AMP's lackluster net flows are surprising given that nearly all of its accounts belong to members under 65-years old and core employer super contributions have been steady at $4 billion per year for the past five years.
Given this, annual inflows should be closer to $19 billion, according to a top insurance analyst. This underlines AMP's poor first quarter where it recorded net outflows of $199 million.
At AMP's inaugural investor day next Friday (26 May), AMP executives will be forced to answer tough questions on how they plan to fix up the Aussie markets main pure wealth play.
With super forecast to double to $4 trillion in 10 years, the key is having customers engaged and using AMP as the primary SG (superannuation guarantee) account where 9.5 per cent of wages are contributed week in week out.

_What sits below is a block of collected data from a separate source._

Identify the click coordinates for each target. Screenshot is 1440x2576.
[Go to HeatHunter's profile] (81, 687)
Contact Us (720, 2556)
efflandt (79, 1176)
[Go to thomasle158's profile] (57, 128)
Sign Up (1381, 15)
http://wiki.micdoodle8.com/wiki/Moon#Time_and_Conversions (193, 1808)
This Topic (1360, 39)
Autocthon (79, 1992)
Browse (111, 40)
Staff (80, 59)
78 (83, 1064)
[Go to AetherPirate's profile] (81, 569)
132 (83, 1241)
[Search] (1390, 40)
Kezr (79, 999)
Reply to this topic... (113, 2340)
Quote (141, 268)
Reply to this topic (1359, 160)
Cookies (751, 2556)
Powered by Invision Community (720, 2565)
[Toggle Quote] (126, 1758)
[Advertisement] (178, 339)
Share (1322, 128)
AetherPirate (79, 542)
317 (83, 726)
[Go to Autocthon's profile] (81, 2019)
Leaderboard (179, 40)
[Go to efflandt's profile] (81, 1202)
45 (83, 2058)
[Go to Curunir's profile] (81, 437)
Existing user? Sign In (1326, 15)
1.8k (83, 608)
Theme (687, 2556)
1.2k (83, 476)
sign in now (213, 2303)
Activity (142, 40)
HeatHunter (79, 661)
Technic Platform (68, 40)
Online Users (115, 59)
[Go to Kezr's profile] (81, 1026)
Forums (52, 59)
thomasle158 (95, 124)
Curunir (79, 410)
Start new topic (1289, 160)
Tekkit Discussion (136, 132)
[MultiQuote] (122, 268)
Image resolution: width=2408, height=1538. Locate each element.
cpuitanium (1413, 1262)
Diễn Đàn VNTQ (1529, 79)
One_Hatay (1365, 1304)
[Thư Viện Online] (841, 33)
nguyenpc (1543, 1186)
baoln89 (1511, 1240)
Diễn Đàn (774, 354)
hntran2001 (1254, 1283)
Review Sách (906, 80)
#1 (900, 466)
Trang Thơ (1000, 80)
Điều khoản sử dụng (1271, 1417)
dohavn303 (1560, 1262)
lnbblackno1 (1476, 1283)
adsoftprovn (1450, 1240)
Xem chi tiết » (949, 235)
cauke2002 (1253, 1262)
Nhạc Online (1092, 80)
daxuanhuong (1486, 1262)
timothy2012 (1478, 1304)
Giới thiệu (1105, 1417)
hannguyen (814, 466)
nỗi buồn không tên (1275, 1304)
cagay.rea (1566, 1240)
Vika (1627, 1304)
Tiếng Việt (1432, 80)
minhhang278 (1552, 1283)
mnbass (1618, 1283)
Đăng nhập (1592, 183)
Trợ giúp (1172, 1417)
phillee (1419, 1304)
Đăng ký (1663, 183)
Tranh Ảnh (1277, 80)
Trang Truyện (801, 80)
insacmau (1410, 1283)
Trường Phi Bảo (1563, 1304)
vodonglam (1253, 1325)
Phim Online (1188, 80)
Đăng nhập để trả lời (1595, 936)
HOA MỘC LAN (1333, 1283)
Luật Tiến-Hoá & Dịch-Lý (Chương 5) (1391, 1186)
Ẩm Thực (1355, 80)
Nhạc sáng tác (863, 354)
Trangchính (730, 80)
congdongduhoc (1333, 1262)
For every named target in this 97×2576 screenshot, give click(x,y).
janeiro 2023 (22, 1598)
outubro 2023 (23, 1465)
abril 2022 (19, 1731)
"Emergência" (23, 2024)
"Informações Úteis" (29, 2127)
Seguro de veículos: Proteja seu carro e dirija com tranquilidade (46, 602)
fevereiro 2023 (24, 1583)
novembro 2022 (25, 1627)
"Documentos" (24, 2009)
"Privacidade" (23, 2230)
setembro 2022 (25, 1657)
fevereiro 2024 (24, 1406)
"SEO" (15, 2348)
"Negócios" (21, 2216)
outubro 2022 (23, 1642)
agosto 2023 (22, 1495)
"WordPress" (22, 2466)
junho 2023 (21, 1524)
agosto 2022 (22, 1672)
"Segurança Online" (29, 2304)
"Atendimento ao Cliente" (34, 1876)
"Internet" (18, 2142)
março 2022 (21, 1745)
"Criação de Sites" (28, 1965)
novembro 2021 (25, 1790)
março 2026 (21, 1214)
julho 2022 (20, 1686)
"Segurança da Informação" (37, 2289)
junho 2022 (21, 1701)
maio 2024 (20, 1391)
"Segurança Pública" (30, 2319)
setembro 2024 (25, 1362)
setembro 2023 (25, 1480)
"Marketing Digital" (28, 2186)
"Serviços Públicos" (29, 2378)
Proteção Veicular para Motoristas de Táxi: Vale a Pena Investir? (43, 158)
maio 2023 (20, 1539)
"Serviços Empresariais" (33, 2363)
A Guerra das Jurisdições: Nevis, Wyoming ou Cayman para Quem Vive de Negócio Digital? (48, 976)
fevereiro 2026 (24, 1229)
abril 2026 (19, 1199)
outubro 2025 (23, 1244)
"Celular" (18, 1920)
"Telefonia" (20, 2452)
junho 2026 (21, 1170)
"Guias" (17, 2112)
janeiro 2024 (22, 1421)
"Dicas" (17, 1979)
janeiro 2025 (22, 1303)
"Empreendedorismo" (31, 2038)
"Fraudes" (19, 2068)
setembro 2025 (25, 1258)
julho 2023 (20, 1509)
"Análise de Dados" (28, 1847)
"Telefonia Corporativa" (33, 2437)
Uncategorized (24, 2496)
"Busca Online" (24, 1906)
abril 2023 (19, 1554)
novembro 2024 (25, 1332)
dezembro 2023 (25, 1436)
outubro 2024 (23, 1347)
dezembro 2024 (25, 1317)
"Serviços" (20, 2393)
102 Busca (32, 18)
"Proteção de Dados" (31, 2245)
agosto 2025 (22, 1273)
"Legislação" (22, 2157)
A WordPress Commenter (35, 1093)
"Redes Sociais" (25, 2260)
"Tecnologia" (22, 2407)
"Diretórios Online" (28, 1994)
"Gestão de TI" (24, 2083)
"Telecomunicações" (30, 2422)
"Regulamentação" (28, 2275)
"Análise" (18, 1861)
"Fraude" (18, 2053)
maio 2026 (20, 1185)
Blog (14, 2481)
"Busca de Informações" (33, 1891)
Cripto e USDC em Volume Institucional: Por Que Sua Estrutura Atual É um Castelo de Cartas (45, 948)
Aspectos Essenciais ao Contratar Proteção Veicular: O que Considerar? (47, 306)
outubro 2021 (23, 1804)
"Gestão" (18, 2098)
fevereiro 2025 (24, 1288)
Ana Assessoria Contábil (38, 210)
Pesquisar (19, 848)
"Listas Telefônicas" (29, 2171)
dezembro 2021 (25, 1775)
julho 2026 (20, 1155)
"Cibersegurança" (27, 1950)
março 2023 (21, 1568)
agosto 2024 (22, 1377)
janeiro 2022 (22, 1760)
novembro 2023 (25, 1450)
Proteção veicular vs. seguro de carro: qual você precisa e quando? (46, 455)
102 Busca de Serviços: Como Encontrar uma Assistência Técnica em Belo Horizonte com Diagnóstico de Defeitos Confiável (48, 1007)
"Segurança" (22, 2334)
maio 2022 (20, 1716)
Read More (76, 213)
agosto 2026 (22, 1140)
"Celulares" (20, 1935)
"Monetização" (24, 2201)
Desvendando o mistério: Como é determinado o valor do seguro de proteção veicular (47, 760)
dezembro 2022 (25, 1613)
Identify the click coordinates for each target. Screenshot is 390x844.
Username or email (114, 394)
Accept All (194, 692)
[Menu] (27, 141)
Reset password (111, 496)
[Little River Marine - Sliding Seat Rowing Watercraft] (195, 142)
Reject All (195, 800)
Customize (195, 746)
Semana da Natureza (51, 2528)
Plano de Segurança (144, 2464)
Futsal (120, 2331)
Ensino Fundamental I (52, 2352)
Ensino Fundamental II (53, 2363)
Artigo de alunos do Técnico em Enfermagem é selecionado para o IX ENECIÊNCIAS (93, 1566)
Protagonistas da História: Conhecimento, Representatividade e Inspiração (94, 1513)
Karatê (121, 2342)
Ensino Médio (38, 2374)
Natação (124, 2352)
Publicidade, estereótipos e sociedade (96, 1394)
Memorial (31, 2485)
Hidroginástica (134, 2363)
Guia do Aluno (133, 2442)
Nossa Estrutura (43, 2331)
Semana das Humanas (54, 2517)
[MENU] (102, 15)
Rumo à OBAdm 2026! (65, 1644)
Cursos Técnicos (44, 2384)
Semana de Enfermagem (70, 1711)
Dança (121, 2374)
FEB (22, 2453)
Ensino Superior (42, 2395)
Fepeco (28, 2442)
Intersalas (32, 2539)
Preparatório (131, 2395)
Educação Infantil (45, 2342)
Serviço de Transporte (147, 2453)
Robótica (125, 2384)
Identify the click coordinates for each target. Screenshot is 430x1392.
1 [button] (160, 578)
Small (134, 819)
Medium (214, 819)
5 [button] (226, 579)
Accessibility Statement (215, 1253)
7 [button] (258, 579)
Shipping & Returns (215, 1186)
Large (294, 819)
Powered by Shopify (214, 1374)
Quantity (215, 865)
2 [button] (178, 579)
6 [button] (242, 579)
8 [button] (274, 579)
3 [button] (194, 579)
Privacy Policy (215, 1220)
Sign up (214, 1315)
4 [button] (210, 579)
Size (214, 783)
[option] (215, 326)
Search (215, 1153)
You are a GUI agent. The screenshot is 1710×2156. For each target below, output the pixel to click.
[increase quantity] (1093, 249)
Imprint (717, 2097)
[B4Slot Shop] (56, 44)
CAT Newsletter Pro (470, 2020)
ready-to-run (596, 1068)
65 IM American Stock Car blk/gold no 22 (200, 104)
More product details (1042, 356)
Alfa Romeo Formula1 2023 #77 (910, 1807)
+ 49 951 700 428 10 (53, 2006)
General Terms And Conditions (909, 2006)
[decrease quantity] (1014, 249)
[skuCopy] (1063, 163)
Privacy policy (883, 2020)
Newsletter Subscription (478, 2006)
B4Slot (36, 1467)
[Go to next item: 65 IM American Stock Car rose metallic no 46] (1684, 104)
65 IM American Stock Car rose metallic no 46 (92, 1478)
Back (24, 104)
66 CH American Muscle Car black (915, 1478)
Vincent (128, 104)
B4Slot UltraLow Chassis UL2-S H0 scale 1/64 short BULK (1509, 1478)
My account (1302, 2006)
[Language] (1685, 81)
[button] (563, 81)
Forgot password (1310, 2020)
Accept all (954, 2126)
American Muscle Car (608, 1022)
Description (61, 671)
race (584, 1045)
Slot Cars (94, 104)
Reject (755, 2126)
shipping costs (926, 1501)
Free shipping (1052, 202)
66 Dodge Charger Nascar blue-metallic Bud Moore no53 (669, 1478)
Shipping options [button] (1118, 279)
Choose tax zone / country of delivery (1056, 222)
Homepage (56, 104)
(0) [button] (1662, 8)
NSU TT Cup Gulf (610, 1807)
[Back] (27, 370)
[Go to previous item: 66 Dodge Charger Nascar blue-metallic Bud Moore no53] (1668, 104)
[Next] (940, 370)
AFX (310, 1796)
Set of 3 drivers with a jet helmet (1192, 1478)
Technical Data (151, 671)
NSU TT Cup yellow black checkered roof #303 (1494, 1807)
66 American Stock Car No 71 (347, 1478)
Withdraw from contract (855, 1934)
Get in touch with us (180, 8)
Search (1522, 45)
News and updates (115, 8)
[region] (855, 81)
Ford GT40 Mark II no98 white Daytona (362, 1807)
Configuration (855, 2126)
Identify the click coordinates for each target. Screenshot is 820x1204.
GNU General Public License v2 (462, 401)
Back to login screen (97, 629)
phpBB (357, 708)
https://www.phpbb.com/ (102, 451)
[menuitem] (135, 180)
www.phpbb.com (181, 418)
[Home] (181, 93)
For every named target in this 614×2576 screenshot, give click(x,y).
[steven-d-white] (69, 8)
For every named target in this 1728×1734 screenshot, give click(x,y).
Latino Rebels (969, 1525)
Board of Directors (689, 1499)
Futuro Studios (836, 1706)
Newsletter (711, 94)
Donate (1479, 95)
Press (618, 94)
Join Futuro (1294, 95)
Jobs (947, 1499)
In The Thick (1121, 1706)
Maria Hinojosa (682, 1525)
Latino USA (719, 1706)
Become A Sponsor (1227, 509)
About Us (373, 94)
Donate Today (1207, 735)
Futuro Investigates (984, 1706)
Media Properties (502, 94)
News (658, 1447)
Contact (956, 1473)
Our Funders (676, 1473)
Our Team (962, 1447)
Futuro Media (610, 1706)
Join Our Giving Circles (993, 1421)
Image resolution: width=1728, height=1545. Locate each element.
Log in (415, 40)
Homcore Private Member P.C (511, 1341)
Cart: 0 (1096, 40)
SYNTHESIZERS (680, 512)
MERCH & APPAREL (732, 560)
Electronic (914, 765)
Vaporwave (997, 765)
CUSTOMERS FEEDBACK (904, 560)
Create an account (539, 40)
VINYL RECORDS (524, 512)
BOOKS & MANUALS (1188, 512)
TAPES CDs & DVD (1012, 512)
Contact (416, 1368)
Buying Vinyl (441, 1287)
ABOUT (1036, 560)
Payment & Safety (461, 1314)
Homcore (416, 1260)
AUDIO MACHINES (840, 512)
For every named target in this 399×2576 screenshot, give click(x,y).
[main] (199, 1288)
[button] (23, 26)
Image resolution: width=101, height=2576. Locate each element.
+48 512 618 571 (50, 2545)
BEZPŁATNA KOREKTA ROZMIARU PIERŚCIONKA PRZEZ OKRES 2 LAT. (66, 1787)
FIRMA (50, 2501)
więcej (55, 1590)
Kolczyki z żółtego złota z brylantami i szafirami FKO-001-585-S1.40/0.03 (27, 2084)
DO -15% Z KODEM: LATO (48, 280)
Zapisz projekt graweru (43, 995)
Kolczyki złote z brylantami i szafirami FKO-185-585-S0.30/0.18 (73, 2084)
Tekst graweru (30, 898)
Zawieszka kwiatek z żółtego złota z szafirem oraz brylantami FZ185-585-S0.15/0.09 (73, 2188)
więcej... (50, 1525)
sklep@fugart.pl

"AMP's position is robust and arguably its biggest opportunity is its existing customers,” argued Morgan Stanley’s Daniel Toohey who, after examining account demographics and AMP's core employer compulsory and member voluntary super inflows, calculated that 92 per cent of AMP's 3.6 million accounts are for under 65-year olds. Further, reported retention for funds under management is 90.4 per cent.
“So, leveraging this strong footprint to capture SG flows is key to igniting growth,” he noted.
From where he sits, AMP has digitised the platform, profiled its customers and is using data event triggers, but engaging customers and expanding share of wallet remains challenging.
Despite the work on re-engaging customers, new contemporary offers and more competitive pricing in recent years, Toohey went on to say, AMP's core SG flows have remained stable over last 5 years at $4 billion per annum. This despite the SG rate jumping from 9.0 per cent to 9.5 per cent three years back.
“While AMP's market share in overall accumulation and pension is broadly flat year-on-year in the 'retail' segment, the transition to MySuper has seen small and middle market corporates put their super to tender with AMP's share falling 3 per cent in 2016.”
However, Toohey is optimistic that, with MySuper-driven transitions ending in April 2017, flows should normalise.
The big problem for wealth managers though is that while four-out-of-five people want advice, only one-in-five actually seek it and the same may be true for AMP's customers' engagement with super.
“The risk to AMP seeking to become the primary account for customers is further account attrition or potential fee squeeze to retain. But doing nothing is not an option. Longer run, regulation could drive account consolidation into the active SG account, as was originally intended as part of the simple super movement," he said.
Meanwhile, all eyes now are on second-quarter flows. Here, Toohey is pushing the impact of those customers who have one last opportunity to make up to three years of non-concessional contributions to their super to $540,000 before July 1.
"AMP theoretically should be well placed to benefit from the catch-up rule with 60 to 64 year-olds sitting in the preretirement sweet spot," he said. "But with average account balances in the core AMP Superannuation Trust for 60 to 64 year olds at only $40,000, the question is does AMP have the primary relationship to influence these customers?”
Investors are also expected to ask executives about robo-advice and its potential to streamline costs, improve productivity, strengthen compliance and address untapped market segments especially in the important $100,000-plus and millennial segments.
“Around 91 per cent of AMP's super accounts customers are in the $100,000 segment and 24 per cent are millennials. As such, AMP's incumbency, and brand with the right digital tools, well packaged and executed presents a substantial opportunity,” Toohey said.
Other questions will include whether AMPs new interactive advice model will drive planner productivity and profitability and whether AMP’s specialist managed account platforms are winning market share.